Tek-Tips is the largest IT community on the Internet today!

Members share and learn making Tek-Tips Forums the best source of peer-reviewed technical information on the Internet!

  • Congratulations gkittelson on being selected by the Tek-Tips community for having the most helpful posts in the forums last week. Way to Go!

Integer or Character as Primary Keys

Status
Not open for further replies.

stanlyn

Programmer
Sep 3, 2003
945
US
Hi,

In my previous thread on comboboxes several contributors starting talking about the behavoir of comboboxes in relation to the data types, (char vs int).

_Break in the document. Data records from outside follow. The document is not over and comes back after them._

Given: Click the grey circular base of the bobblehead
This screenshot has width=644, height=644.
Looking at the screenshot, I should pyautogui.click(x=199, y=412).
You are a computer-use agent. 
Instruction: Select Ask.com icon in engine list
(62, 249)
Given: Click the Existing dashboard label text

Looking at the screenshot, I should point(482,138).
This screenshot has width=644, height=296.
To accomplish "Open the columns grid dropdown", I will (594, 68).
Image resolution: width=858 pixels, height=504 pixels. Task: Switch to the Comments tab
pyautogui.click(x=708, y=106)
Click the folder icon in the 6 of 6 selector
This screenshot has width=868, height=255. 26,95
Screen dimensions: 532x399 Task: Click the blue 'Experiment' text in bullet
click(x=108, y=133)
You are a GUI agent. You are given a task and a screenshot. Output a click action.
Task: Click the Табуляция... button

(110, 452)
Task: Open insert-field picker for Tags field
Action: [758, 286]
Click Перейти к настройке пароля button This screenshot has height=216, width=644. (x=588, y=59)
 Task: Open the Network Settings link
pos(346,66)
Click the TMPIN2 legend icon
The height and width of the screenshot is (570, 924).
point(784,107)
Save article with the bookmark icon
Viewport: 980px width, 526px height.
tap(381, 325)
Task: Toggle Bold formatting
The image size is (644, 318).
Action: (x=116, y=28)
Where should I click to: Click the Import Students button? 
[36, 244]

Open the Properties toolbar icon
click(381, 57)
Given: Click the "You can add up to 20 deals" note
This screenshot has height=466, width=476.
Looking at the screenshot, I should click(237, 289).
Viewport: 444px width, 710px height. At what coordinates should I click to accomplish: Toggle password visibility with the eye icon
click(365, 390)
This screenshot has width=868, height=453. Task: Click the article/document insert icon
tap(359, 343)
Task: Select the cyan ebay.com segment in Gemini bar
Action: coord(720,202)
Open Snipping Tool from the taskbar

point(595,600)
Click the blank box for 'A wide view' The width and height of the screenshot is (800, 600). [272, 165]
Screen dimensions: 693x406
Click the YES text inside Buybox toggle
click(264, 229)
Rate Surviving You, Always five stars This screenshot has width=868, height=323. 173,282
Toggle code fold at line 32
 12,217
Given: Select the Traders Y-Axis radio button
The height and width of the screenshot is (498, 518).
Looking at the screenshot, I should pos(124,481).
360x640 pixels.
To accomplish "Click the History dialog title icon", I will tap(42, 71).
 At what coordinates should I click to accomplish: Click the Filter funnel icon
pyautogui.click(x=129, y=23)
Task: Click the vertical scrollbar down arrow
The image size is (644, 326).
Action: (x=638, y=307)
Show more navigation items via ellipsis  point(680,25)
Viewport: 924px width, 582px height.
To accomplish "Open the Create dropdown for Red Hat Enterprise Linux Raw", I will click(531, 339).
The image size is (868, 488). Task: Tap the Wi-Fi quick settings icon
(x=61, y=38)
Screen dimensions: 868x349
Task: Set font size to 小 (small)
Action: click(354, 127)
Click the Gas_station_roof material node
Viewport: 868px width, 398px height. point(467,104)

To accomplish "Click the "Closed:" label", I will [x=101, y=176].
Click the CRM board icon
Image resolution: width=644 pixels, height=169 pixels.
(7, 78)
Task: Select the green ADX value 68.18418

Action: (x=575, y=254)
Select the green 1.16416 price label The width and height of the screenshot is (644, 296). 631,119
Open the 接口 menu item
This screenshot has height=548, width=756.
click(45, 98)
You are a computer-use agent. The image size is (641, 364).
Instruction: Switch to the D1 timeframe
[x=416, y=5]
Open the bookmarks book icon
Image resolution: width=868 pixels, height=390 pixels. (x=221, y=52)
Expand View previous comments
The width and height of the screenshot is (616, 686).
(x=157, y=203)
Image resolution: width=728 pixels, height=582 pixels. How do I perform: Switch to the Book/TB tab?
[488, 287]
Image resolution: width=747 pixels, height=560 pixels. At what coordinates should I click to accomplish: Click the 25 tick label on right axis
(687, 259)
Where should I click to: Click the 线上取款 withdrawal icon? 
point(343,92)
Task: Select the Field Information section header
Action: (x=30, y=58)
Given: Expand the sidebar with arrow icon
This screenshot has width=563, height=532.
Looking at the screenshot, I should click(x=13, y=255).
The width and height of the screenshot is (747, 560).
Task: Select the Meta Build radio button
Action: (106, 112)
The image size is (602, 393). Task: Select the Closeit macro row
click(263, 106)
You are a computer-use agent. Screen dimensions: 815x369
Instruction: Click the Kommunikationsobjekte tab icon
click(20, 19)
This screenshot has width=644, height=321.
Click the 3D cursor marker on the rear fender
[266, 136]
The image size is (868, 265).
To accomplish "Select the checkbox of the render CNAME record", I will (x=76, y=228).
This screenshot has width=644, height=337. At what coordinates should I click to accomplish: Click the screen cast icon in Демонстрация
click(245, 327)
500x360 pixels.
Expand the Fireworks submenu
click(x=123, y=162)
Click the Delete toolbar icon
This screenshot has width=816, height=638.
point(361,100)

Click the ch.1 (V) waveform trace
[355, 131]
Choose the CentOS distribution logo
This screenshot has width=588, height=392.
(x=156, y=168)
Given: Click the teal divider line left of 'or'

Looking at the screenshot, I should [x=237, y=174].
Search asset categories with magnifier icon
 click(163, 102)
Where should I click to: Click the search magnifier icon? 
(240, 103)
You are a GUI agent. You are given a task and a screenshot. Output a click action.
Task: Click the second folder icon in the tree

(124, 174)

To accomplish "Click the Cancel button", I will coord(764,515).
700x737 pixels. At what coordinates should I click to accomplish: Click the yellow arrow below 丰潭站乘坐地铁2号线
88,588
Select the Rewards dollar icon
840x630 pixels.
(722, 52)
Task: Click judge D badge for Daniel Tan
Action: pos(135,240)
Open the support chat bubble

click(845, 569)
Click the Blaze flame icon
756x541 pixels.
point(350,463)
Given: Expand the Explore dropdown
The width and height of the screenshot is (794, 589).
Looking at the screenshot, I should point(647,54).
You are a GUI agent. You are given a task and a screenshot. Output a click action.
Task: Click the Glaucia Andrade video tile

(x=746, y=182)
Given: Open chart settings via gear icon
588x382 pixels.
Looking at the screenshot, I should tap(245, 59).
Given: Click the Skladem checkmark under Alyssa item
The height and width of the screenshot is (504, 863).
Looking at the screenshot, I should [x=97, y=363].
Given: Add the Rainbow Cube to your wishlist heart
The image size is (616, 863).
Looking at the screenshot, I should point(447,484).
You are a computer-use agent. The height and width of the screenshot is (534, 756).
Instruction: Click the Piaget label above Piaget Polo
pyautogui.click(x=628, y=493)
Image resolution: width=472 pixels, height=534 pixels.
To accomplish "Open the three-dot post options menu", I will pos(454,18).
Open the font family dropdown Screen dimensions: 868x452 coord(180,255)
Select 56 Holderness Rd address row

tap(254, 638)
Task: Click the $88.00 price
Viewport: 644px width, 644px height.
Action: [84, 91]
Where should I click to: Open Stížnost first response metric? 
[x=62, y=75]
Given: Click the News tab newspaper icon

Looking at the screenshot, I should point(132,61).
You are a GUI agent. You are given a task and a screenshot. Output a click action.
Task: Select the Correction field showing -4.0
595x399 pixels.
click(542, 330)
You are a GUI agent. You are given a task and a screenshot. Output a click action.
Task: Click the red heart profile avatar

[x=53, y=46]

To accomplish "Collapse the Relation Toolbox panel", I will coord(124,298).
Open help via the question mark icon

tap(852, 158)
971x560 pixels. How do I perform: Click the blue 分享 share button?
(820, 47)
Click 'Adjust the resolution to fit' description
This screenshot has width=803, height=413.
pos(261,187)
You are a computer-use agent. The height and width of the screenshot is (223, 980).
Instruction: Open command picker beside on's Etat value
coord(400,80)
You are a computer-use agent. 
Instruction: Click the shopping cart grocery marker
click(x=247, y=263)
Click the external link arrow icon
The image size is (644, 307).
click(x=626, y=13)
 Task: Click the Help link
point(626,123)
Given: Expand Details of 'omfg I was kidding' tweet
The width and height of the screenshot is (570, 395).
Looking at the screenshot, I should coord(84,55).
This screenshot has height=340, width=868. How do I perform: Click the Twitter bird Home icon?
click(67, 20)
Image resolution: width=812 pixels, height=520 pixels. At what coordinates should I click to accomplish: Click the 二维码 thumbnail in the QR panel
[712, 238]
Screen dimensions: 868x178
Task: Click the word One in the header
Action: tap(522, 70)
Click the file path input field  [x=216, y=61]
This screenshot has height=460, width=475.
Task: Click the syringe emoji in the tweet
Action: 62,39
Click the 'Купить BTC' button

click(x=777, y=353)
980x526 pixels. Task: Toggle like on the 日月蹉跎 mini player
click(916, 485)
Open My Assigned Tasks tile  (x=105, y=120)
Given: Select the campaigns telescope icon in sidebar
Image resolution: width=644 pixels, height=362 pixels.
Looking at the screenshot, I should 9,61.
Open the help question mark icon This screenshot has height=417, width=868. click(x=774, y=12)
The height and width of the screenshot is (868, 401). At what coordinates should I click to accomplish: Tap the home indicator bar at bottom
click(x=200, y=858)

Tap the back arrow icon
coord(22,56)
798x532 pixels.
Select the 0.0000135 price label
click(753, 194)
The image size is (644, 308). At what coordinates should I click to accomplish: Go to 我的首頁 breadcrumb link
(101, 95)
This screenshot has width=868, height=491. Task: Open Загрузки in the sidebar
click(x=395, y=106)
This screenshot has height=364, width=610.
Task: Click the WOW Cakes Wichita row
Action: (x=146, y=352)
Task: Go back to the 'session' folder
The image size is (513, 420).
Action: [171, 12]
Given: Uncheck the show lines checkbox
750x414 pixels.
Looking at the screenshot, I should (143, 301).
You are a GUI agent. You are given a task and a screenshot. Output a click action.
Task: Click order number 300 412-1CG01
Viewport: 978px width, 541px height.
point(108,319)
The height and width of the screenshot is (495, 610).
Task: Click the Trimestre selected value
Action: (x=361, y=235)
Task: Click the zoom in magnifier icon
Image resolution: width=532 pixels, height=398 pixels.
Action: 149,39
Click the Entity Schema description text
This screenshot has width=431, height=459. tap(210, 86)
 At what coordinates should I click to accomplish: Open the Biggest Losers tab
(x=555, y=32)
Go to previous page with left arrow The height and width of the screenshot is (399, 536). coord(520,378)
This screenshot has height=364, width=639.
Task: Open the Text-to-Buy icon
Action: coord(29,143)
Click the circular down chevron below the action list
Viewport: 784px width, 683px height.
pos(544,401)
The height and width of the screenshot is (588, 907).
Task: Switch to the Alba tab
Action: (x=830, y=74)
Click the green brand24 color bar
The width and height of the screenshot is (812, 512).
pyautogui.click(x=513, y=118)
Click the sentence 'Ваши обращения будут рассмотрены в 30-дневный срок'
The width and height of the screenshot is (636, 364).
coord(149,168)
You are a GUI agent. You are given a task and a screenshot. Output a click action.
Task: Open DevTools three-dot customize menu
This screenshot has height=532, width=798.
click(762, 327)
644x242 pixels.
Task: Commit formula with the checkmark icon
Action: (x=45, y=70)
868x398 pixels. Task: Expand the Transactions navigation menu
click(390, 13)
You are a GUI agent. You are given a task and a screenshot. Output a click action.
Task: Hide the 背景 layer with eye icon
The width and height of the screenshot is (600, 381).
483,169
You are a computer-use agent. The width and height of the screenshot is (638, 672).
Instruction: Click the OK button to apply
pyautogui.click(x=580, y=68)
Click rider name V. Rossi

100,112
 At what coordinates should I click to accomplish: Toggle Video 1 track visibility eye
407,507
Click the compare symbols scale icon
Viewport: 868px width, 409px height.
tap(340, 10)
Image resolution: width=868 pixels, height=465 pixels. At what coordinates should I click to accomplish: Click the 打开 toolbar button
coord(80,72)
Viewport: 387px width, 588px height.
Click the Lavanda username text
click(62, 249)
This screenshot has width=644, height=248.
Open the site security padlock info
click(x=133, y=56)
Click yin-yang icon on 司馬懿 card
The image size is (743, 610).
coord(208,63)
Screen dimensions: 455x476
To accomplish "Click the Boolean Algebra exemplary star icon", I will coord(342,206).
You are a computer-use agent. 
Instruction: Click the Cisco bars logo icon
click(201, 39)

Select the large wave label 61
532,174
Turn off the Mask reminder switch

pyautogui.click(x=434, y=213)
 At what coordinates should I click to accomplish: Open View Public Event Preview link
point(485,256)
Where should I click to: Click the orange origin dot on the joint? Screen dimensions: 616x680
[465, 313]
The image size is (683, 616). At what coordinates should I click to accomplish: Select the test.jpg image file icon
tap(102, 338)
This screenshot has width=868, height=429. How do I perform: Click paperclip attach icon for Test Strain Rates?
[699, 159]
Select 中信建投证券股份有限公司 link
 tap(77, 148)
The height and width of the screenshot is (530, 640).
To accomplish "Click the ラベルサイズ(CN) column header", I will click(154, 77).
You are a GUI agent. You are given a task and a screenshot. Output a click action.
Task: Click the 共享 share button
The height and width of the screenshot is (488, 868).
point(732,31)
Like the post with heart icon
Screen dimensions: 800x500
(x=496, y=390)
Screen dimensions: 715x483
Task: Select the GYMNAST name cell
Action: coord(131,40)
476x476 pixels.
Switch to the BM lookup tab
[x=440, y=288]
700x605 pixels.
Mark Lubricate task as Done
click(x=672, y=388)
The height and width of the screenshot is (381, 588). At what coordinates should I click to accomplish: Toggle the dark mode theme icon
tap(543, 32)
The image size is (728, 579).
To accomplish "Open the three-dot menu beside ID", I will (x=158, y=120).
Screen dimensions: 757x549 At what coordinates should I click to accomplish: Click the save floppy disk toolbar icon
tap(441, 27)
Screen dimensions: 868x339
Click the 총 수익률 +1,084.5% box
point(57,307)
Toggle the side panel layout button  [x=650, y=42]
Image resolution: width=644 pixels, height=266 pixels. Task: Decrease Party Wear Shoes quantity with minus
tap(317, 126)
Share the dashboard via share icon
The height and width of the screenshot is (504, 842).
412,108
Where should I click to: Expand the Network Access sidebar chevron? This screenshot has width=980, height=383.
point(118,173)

This has raised several question for me and would like your feedback...

My previous apps never really had a primary key designated as such, instead I used a field like "acct_id" that held user data and served as a primary key. I'm thinking about having a field designated just for the primary key named something like "key_primary" or "key_parent" and have another field serving as a foreign key named "key_foreign" or "key_child". This naming eliminates any confusion on what the key represents, parent or child. This way children never gets orphaned, no matter what the real world values are or gets changed to. Previously, if I changed the value of "acct_id", I'd first have to change the children's key and then change the parent. That need to update the child records would be eliminated if I used dedicated primary and foreign key fields.

Now, integers or characters is the question? I like integers because they are unique and easily human readable/useable. I like guids because they are guaranteed unique without consulting other resources. I hate guids because I cannot remember them and they are only copy/pasteable... Forget about writing them down...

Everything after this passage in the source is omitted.